The Transaction therefore has no impact on the day to day control and directors of QR National. To the extent that the State of Queensland was able to influence the company as a shareholder, that ability will be substantially reduced. If the Transaction is implemented, there will no longer be a third party with any level of control or significant influence over QR National. The Transaction effectively increases the influence of all non associated shareholders and opens up control of the company.

The State of Queensland will remain QR National’s largest shareholder with its shareholding of 18.2%. The shareholdings of other substantial shareholders will increase by 13.5% as a result of the Buyback Proposal and will range from 5.7-8.3%. At a practical level, these increases do not provide existing substantial shareholders will any greater level of influence over QR National than they already have.

4.3.2 Costs, Disadvantages and Risks

(i) Increased Net Borrowings and Higher Gearing

The Buyback Proposal increases QR National’s net borrowings by $1.0 billion and its pro forma gearing from 13.7% to 25.6%. The Buyback Proposal also reduces the funds available to QR National under its existing debt facilities to $730.2 million (based on pro forma 30 June 2012 borrowings). If QR National’s credit ratings were adversely impacted there would be a negative impact on the interest rate it pays and on its ability to raise funds.

While the increase in debt and reduction in undrawn funding is a disadvantage and risk of the Buyback Proposal:

  • QR National has already put in place an on-market buyback program under which it can acquire up to 10% of its issued capital. As at 5 October 2012, it had acquired 14.5 million shares (0.6% of issued capital). If approved, the Buyback Proposal will replace the onmarket buyback. The on-market buyback was suspended following the announcement of the Buyback Proposal.

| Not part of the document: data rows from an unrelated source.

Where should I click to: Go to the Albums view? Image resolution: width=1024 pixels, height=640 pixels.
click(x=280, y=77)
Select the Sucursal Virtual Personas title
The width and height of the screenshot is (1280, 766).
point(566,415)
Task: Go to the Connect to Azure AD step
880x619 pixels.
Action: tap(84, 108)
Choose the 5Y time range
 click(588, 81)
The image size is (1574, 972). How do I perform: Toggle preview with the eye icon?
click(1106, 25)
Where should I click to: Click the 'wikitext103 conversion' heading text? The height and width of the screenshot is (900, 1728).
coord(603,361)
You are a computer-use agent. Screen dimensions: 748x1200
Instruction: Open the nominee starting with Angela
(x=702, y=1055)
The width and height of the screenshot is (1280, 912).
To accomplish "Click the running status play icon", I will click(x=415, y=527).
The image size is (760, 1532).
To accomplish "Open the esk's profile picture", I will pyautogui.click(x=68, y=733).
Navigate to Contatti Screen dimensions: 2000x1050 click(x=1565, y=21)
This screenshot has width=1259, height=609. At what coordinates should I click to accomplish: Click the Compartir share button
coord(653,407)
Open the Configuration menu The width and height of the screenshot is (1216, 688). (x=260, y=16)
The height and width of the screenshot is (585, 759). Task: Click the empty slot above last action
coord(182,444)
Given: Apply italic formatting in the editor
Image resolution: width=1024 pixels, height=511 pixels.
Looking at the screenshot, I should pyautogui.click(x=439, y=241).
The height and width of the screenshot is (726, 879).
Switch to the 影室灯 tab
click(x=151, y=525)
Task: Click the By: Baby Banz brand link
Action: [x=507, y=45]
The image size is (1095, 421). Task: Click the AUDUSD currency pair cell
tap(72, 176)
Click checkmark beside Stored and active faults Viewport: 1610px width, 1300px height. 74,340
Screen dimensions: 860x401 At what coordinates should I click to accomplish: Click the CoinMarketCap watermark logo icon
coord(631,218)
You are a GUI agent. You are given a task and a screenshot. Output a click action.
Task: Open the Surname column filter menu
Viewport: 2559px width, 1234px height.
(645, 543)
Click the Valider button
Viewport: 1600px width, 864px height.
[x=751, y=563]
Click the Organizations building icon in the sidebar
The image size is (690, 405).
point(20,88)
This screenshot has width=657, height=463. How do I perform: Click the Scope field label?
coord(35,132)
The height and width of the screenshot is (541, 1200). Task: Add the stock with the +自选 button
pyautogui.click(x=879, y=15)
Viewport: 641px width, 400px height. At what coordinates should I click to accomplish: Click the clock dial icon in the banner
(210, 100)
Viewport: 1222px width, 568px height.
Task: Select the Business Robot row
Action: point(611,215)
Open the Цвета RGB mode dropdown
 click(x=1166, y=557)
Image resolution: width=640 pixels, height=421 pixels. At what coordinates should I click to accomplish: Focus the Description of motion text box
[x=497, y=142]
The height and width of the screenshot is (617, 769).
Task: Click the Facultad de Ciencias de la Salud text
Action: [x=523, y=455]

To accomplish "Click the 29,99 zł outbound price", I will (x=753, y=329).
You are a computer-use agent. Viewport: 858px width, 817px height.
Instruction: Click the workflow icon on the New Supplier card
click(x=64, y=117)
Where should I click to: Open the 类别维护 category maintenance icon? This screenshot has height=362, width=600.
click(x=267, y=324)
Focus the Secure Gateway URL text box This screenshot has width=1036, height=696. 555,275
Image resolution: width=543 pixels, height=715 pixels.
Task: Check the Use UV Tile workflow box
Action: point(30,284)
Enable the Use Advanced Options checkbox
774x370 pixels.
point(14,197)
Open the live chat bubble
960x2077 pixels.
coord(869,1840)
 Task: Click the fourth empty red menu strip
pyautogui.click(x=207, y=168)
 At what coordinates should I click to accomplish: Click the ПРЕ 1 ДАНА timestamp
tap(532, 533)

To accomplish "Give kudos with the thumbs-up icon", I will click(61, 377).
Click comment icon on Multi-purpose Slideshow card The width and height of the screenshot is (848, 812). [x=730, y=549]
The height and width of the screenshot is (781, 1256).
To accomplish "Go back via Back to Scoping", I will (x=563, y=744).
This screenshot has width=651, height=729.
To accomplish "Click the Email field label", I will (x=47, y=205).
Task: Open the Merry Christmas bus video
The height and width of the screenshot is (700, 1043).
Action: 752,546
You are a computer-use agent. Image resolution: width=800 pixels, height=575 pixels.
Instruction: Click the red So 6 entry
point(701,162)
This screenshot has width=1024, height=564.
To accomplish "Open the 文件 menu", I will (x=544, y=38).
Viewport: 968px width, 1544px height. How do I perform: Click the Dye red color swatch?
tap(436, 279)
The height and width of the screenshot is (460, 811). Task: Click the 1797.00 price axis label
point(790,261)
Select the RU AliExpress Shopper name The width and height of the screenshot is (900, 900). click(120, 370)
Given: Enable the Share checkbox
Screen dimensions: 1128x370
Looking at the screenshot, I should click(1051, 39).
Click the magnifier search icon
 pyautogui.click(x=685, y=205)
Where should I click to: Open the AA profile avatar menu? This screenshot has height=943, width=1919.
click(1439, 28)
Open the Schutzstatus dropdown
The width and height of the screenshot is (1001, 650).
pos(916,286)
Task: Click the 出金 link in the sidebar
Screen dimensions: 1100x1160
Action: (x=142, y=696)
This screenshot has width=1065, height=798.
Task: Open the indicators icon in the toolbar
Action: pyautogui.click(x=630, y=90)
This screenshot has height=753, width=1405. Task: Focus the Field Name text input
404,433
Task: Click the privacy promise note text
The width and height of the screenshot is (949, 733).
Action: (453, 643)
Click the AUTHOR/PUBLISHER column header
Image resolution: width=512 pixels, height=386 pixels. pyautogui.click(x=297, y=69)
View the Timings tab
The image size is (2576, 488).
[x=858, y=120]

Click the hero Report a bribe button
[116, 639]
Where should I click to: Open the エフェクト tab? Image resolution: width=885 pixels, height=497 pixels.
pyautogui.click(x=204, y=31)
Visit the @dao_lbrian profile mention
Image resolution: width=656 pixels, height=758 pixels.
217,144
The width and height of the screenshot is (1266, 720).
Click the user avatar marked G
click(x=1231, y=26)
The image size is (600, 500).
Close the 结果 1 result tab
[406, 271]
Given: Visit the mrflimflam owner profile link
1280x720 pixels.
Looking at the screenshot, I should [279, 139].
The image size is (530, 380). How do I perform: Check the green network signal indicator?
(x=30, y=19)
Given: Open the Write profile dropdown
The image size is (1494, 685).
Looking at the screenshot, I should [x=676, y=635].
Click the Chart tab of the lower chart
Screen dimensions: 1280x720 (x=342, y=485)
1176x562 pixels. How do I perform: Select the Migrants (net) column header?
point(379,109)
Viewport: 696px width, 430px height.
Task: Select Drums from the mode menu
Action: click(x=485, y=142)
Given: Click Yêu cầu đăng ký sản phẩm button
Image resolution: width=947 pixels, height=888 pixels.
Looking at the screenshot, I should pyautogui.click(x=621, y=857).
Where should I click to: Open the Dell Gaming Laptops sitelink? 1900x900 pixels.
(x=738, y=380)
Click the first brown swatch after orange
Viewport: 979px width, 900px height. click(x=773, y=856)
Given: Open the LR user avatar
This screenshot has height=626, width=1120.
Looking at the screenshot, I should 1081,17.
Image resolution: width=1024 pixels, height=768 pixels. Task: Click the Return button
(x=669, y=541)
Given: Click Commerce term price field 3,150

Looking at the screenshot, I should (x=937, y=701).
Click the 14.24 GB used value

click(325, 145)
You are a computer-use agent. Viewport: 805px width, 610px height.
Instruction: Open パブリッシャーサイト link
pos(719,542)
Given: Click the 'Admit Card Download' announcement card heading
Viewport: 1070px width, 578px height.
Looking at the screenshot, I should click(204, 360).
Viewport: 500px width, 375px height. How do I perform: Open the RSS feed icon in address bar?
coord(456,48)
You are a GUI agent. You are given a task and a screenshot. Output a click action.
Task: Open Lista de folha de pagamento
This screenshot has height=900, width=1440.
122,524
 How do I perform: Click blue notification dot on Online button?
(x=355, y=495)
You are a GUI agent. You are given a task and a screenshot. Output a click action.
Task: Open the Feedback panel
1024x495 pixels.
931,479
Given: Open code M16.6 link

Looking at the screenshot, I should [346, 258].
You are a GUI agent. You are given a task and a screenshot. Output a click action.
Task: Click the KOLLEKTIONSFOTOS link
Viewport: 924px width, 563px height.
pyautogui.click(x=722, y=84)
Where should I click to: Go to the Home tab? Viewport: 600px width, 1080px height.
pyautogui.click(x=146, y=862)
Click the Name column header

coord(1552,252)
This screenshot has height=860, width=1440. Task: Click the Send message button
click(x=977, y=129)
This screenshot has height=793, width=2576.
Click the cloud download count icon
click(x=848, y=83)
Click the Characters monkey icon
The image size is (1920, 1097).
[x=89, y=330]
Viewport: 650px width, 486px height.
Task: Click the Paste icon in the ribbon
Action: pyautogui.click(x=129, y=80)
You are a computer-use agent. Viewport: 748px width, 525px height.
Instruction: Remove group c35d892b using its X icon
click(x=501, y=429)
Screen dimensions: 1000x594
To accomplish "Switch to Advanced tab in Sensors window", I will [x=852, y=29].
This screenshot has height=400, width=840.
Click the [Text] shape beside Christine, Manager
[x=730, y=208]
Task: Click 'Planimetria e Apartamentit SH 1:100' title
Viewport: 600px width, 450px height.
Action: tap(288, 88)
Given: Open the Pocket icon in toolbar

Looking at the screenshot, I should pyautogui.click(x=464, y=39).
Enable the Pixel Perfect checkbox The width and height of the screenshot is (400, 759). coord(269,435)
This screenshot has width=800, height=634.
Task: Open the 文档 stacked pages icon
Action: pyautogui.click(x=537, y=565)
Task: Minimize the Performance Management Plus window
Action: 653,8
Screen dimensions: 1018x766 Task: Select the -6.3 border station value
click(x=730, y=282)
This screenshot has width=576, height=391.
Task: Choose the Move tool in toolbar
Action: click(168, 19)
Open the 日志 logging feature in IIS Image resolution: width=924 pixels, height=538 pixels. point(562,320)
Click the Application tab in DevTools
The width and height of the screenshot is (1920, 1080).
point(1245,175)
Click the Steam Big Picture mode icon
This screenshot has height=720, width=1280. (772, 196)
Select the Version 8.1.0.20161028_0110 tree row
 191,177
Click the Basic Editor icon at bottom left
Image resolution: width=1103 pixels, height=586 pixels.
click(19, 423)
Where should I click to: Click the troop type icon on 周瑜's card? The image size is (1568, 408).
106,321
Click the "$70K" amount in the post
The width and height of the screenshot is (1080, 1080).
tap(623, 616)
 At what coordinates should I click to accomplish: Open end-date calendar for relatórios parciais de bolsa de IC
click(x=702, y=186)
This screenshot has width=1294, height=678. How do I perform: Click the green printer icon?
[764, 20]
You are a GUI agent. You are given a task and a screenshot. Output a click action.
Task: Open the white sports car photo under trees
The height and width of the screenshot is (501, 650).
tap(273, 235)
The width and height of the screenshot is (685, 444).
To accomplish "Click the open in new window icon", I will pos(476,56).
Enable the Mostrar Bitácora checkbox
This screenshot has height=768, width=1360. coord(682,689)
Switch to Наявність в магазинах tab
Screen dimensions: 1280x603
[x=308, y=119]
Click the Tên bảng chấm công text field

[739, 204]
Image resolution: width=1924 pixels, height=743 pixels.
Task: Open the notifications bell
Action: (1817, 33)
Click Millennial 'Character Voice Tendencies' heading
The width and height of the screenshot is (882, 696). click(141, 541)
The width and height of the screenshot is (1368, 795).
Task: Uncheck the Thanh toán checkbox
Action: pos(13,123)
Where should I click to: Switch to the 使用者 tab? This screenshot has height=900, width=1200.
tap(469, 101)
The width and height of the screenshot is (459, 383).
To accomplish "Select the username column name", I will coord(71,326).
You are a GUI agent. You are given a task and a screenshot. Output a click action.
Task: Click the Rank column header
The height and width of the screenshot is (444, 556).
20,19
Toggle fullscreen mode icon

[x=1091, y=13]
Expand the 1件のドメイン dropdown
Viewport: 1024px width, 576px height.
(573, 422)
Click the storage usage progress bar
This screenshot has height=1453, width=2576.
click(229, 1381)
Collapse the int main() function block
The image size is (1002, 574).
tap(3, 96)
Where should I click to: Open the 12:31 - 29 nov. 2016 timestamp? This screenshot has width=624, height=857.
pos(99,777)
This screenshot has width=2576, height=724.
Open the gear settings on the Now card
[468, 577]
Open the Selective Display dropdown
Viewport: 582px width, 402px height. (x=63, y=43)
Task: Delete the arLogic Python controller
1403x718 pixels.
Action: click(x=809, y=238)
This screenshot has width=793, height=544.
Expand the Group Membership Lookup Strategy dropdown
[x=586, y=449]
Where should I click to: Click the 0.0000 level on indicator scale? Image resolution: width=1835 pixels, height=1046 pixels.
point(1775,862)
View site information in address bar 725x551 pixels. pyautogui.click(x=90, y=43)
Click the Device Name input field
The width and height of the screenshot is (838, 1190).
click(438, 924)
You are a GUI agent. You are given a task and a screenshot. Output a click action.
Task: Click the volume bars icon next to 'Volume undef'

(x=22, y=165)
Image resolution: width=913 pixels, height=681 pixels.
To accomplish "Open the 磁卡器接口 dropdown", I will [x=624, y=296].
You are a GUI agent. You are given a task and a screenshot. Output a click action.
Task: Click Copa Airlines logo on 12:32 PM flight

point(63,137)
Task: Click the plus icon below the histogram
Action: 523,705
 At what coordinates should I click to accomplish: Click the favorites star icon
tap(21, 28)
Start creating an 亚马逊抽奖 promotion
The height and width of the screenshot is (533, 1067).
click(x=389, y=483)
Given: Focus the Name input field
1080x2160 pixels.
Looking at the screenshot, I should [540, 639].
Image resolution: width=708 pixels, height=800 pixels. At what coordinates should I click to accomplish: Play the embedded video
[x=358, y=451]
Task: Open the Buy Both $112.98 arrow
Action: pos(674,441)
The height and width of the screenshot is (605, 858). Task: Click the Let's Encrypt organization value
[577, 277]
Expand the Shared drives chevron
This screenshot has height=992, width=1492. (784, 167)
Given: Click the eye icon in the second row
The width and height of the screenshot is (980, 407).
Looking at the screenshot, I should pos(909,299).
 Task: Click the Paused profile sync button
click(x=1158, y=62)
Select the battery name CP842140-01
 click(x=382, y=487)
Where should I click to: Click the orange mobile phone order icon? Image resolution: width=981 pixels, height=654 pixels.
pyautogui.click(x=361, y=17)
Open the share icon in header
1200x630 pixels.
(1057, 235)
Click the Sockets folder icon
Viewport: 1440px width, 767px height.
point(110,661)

The increase in debt is only approximately $150 million more than the debt that would have been incurred (and gearing is only 1.8 percentage points higher than) if QR National had acquired the maximum 10% of its issued shares through the on-market buyback (depending

32

on the price paid). In any event, the resultant gearing is consistent with management’s objective of moving towards a more efficient capital structure;

  • QR National expects to retain its BBB+ and Baa1 credit ratings as it remains within key S&P and Moody’s credit metrics:
QR National – Credit Metrics at QR National – Credit Metrics at 30 June 2012
Pro Forma
Criteria Actual34 allowing for
Buyback Proposal
S&P
Funds from operations (“FFO”) to debt35 35-40% 68.5% 38.0%
FFO to interest expense35 ≥ 5x 10.3x 5.8x
Moody’s
Debt/EBITDA36 < 2.5x 1.3x 2.2x

Source: QR National, Grant Samuel analysis

Following announcement of the Buyback Proposal, S&P released an update stating that QR National’s credit rating was not immediately affected by the Buyback Proposal, but that it would reduce the buffer in QR National’s financial ratios. S&P expects QR National’s FFO to debt ratio for the year ending 30 June 2013 to be at the lower end of the 35-40% range expected for a BBB+ credit rating and that QR National would be potentially more sensitive to an adverse business environment and the company’s future capital management and investment initiatives. While Moody’s has not made any comment on the Buyback Proposal, on announcement of the on-market buyback (which, if fully executed, would have been a similar size to the Buyback Proposal), Moody’s issued an update that stated that the onmarket buyback was credit negative but could be accommodated within QR National’s Baa1 ratings and stable outlook.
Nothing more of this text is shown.